SOLIDÃO E PSICANÁLISE
SOLIDÃO E PSICANÁLISE
Uma música incidental invade os aposentos, contrariando a lúdica performance deste sábado. Do lado, uma saleta meio escura fortalece meu interior nublado por conta do tempo de partir. Partir é sempre doloroso porque implica romper, dilacerar, ruir um pouco do nosso interior. Certamente que não há "parto" sem dor, mas esta não se acostuma em si e cada retaliação é como se fosse a primeira.
Os móveis da sala estão sem uso, porque no chão me busco como se em cada quadrado da cerâmica eu pudesse encontrar retalhos de mim, enquanto me reconstruo do que fiz equivocado, ou mesmo errado, talvez certo por presunção.
A viagem do pensamento aporta vários tons do meu arco-íris em desapego, sentindo no ato de viajar entre egos e superegos o destino dos inconformados com o sossego. Imagino que isto só se alcance com a morte, mas ao mesmo tempo não concebo essa "passagem" como sustentação das nossas esperanças de quietude.

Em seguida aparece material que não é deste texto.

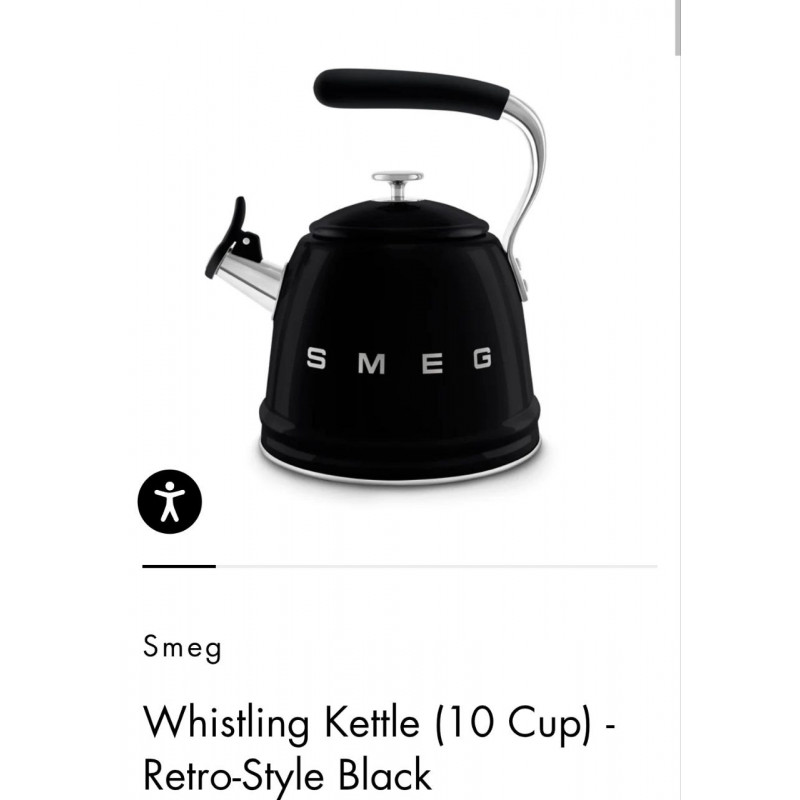800x800 pixels.
Task: Click the curved chrome handle arm
Action: (x=524, y=173)
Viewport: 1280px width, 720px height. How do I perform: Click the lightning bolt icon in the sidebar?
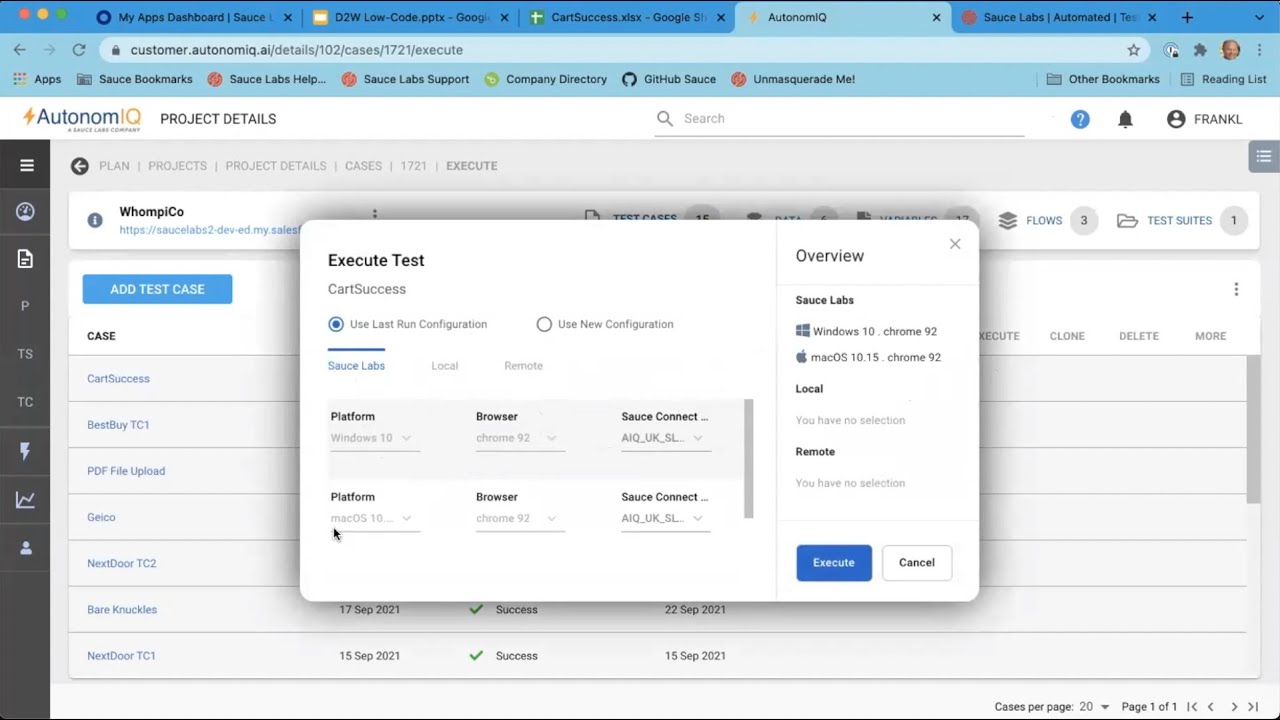tap(26, 452)
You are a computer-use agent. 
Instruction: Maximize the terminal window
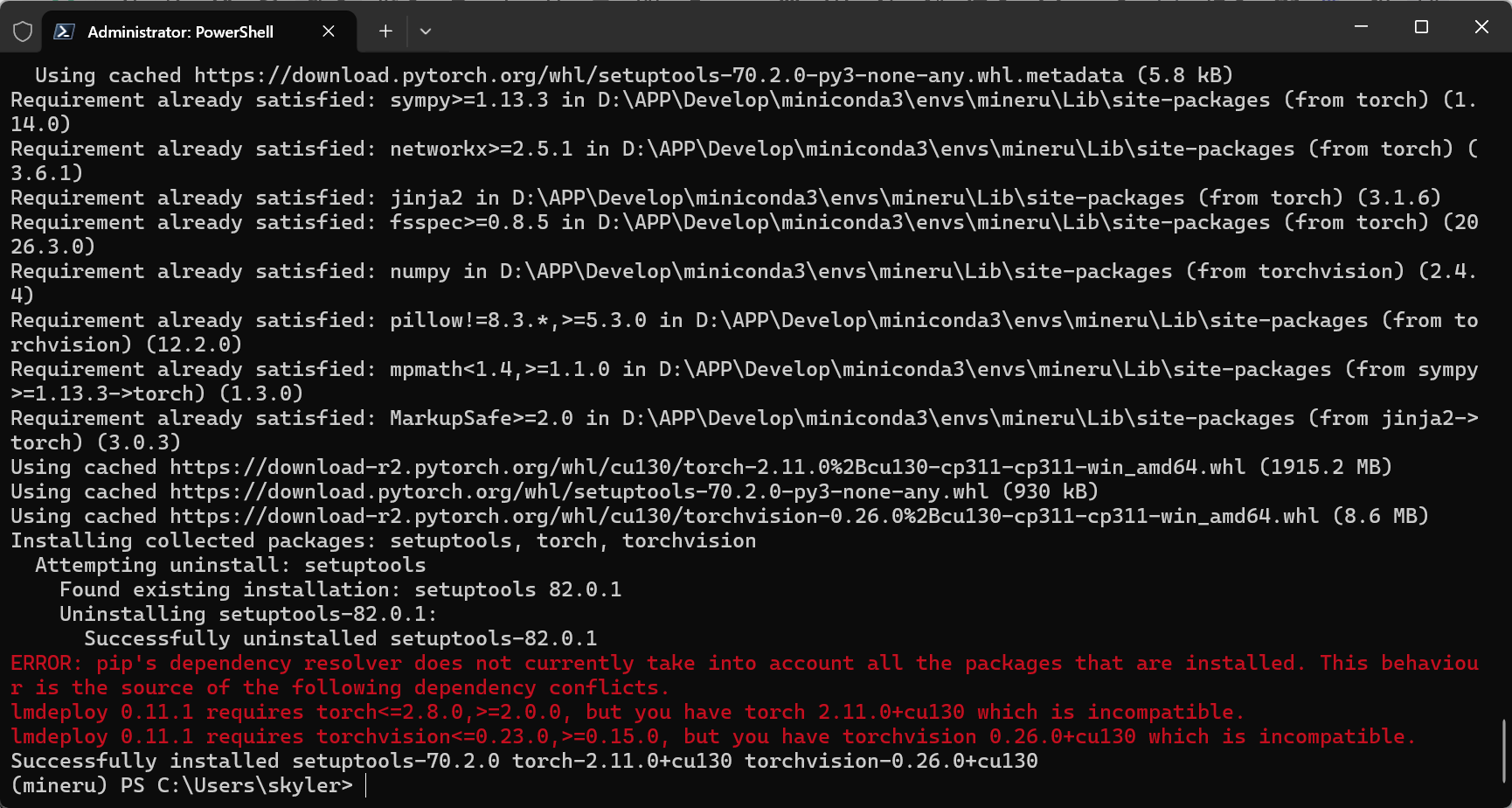[x=1421, y=27]
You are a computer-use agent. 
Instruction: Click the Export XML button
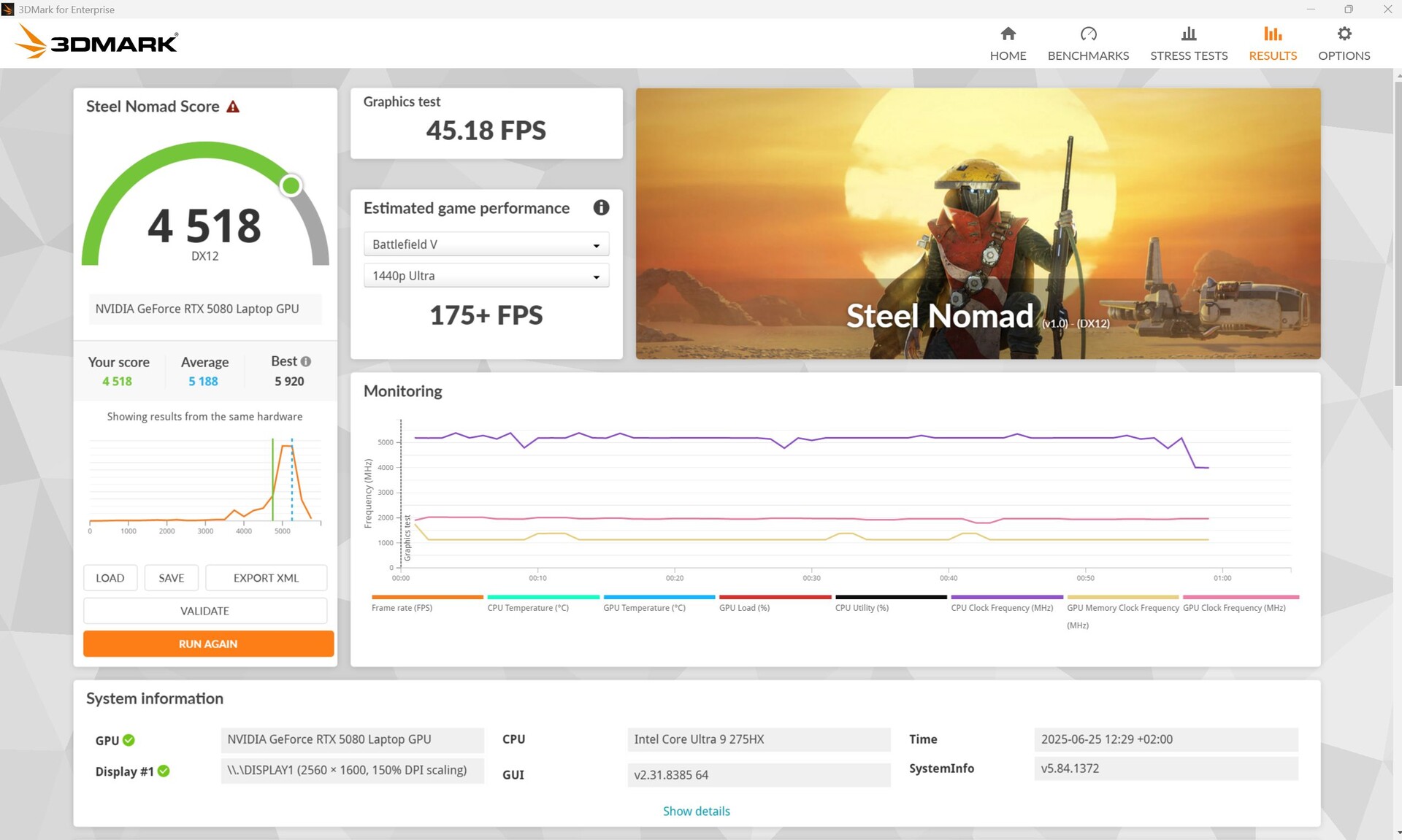point(266,578)
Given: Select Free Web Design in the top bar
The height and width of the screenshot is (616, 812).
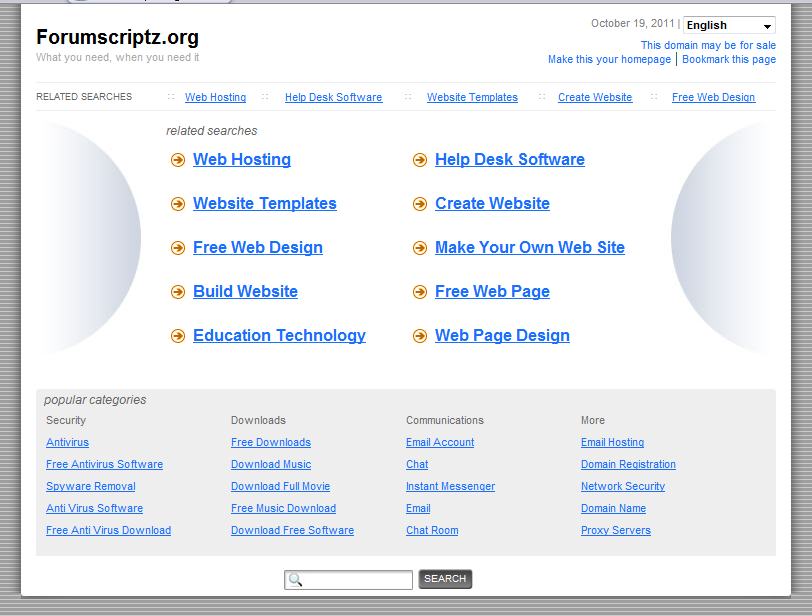Looking at the screenshot, I should (713, 98).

Da janela deste apartamento se descortinam imagens que seguem os passantes como que querendo saber deles seus destinos e desatinos. Como que querendo chancelar os meus altos e baixos pela realidade deles no frêmito lufa-lufa da vida por ela própria.
Penso, por momentos, no trajeto que a gente faz pra não fazer da vida um "trem" descarrilado da realidade concreta que nos colocaram como absoluta desde criança. A idéia é a de que não podemos deixar de nos refazer sempre se quisermos continuar o mesmo. Como diriam outros, de nos repaginar em cada dia. E nesse desencadear de versões atualizadas de nós, construirmos o melhor de todos os poemas de amor: uma ode a vida por ela mesma e sem sofismas. Talvez o poema que jamais alguém possa ler, posto que fosse vivida sem a preocupação de materializar no papel. Destitui-se, deste modo, nossos dizeres construídos e bem arrematados de dor, tristeza, alegria, esperança, saudade, solidão e tudo o mais que geralmente se faz na poesia e nas artes.
Um livro na mesa da sala de visita me convida a folhear. Prefiro imaginar o último que li e adorei, principalmente pela forma e pelo autor que tudo indica ser ele o ponto central: MEMÓRIA DE MINHAS PUTAS TRISTES, de Garcia Marquez. Lindo na sua busca de si mesmo no apagar da existência combalida pelo afeto transcendental e pela idade avançada; pela completa lição que o amor lhe deu em pleno outono da vida, sem clemência. As Putas! Sempre elas em suas configurações mais abjetas nos dando lições de vida e de amor, como fez com Garcia.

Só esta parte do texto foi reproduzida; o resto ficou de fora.